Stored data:
.....

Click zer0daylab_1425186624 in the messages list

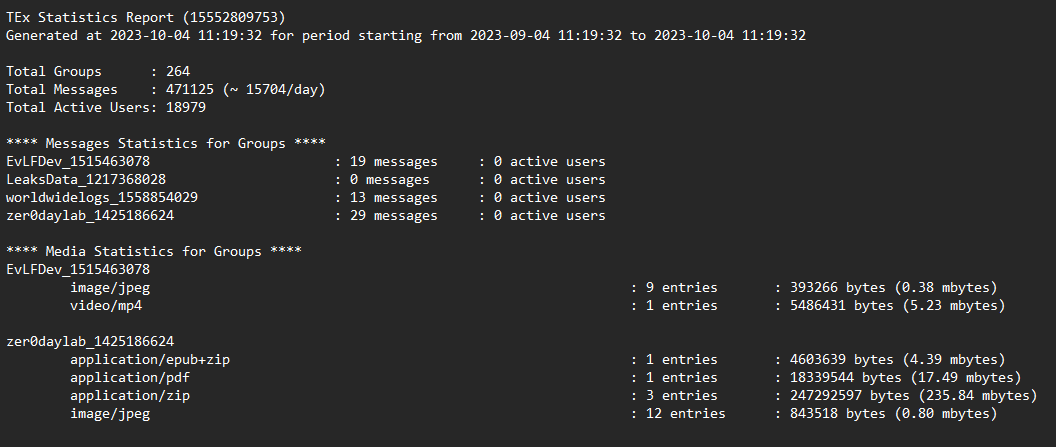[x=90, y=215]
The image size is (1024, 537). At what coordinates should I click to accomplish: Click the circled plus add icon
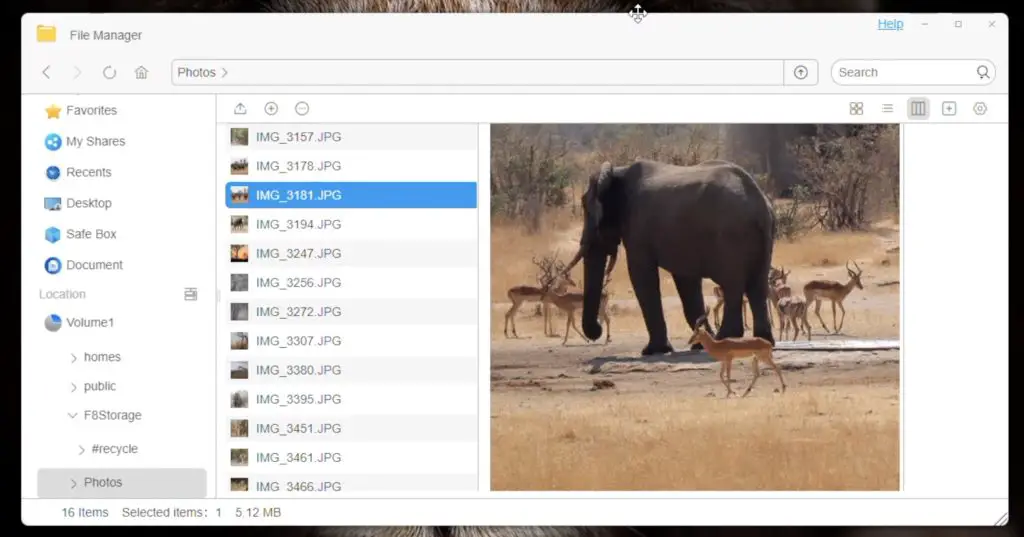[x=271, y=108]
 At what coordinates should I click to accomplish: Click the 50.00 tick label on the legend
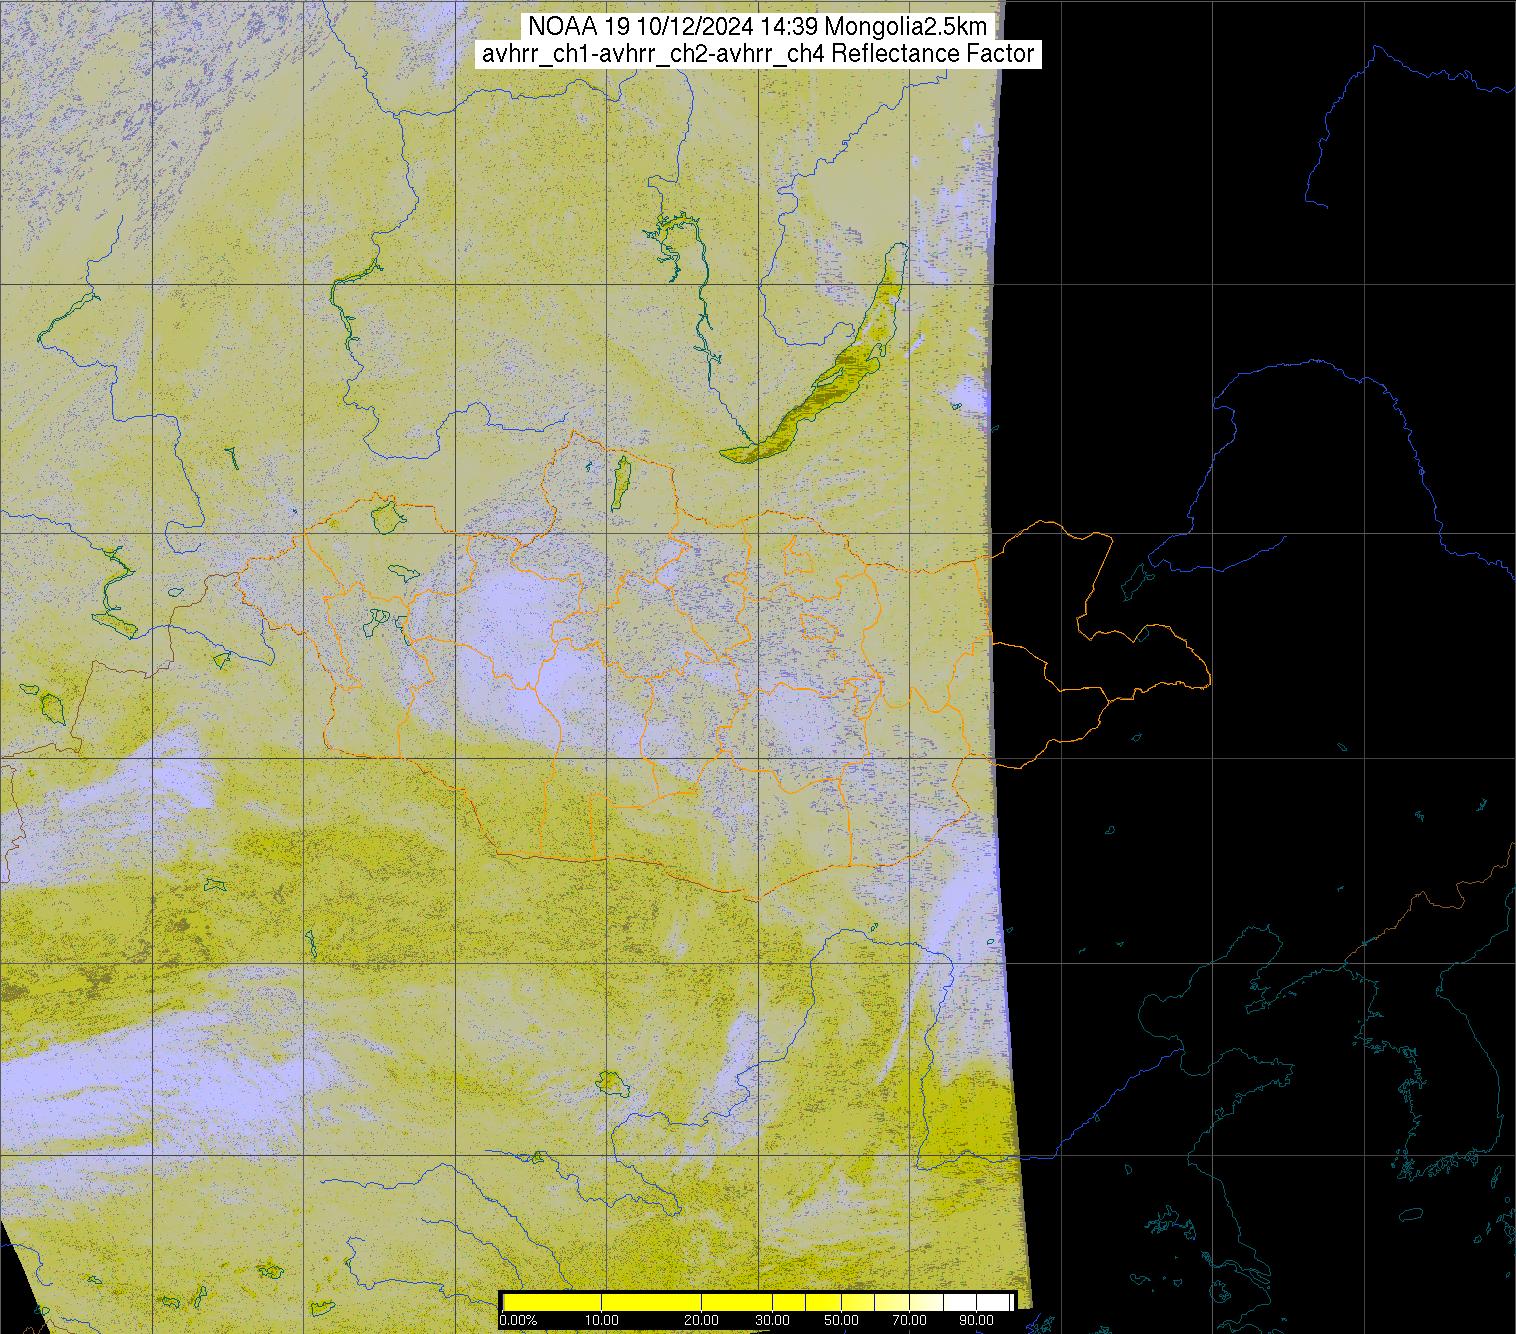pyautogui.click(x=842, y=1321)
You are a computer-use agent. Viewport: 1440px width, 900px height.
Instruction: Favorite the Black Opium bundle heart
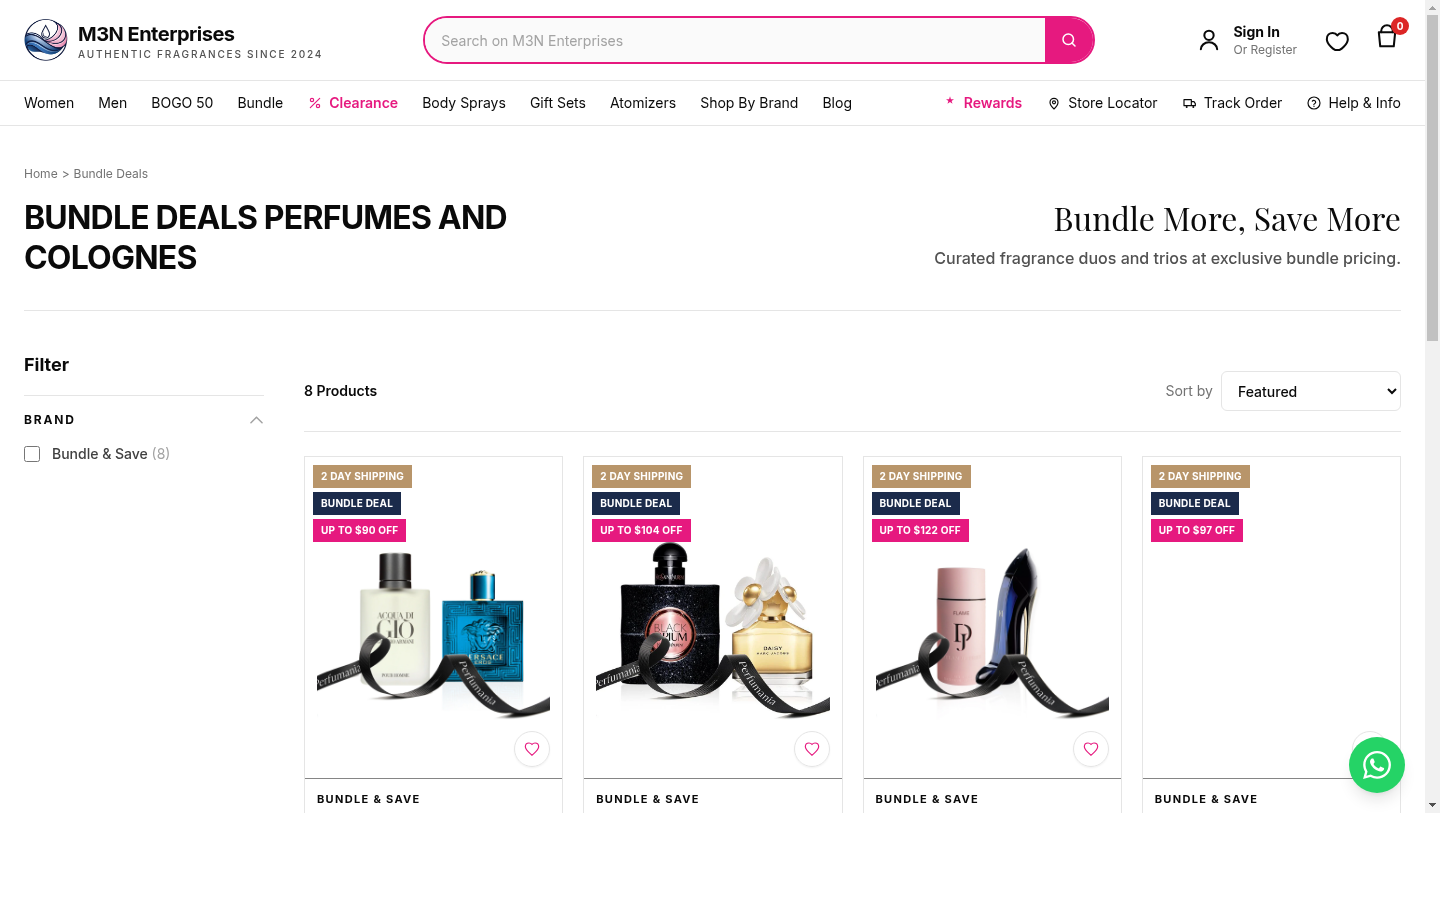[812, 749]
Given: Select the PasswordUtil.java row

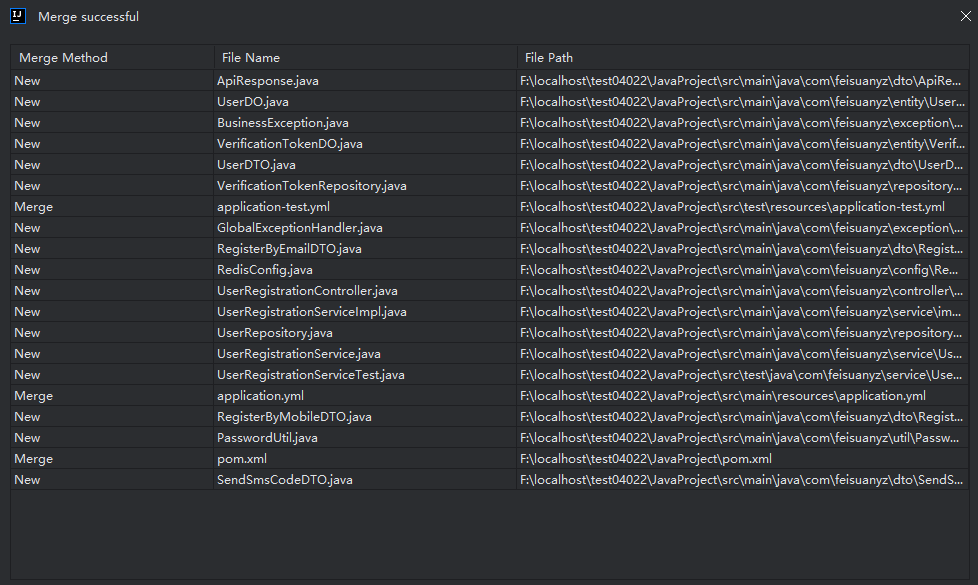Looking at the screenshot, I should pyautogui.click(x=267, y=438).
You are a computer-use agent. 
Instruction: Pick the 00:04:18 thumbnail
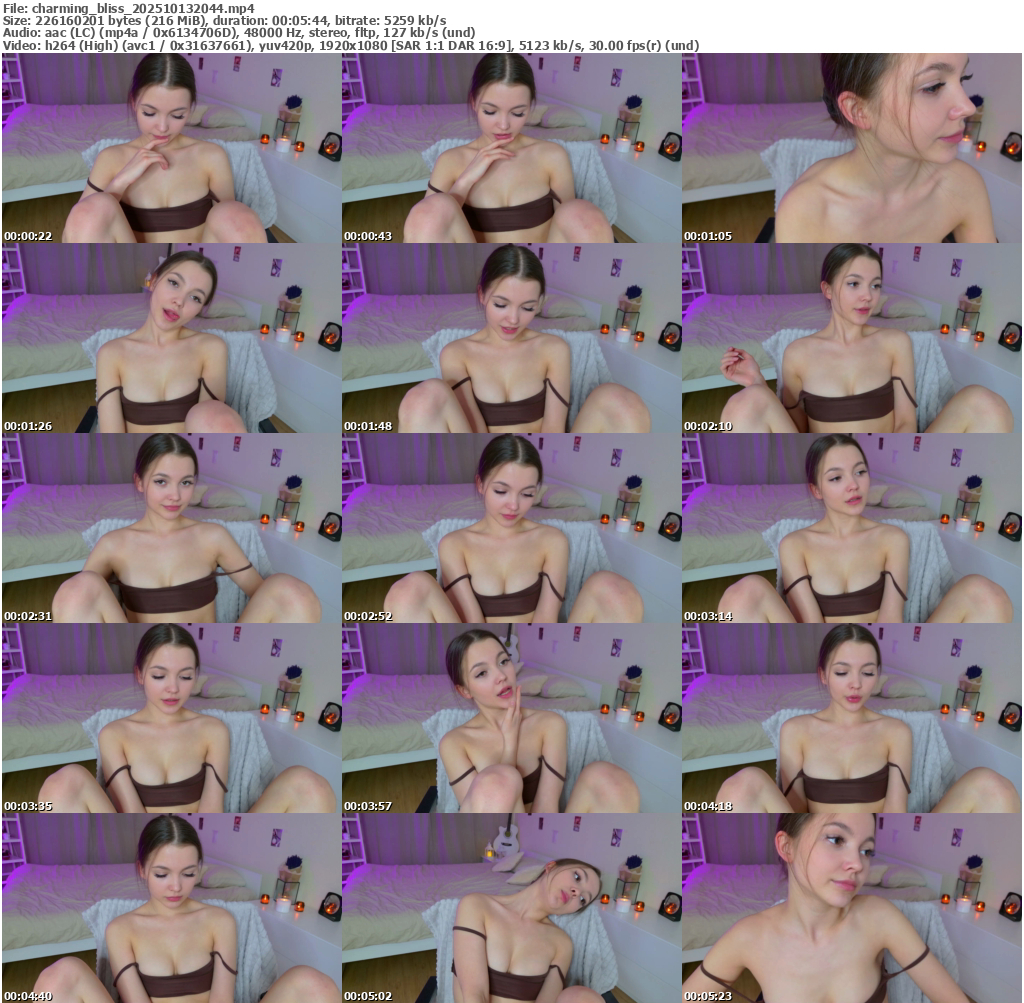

.....

● Exercise prompt
Here the job is to print all the entries above exactly, minus the images.

● Your solution
Click zer0daylab_1425186624 in the messages list

[x=90, y=215]
The image size is (1024, 537). At what coordinates should I click to accomplish: Click the circled plus add icon
[x=271, y=108]
 At what coordinates should I click to accomplish: Click the 50.00 tick label on the legend
pyautogui.click(x=842, y=1321)
You are a computer-use agent. Viewport: 1440px width, 900px height.
Instruction: Favorite the Black Opium bundle heart
[812, 749]
Given: Select the PasswordUtil.java row

Looking at the screenshot, I should pyautogui.click(x=267, y=438).
You are a computer-use agent. 
Instruction: Pick the 00:04:18 thumbnail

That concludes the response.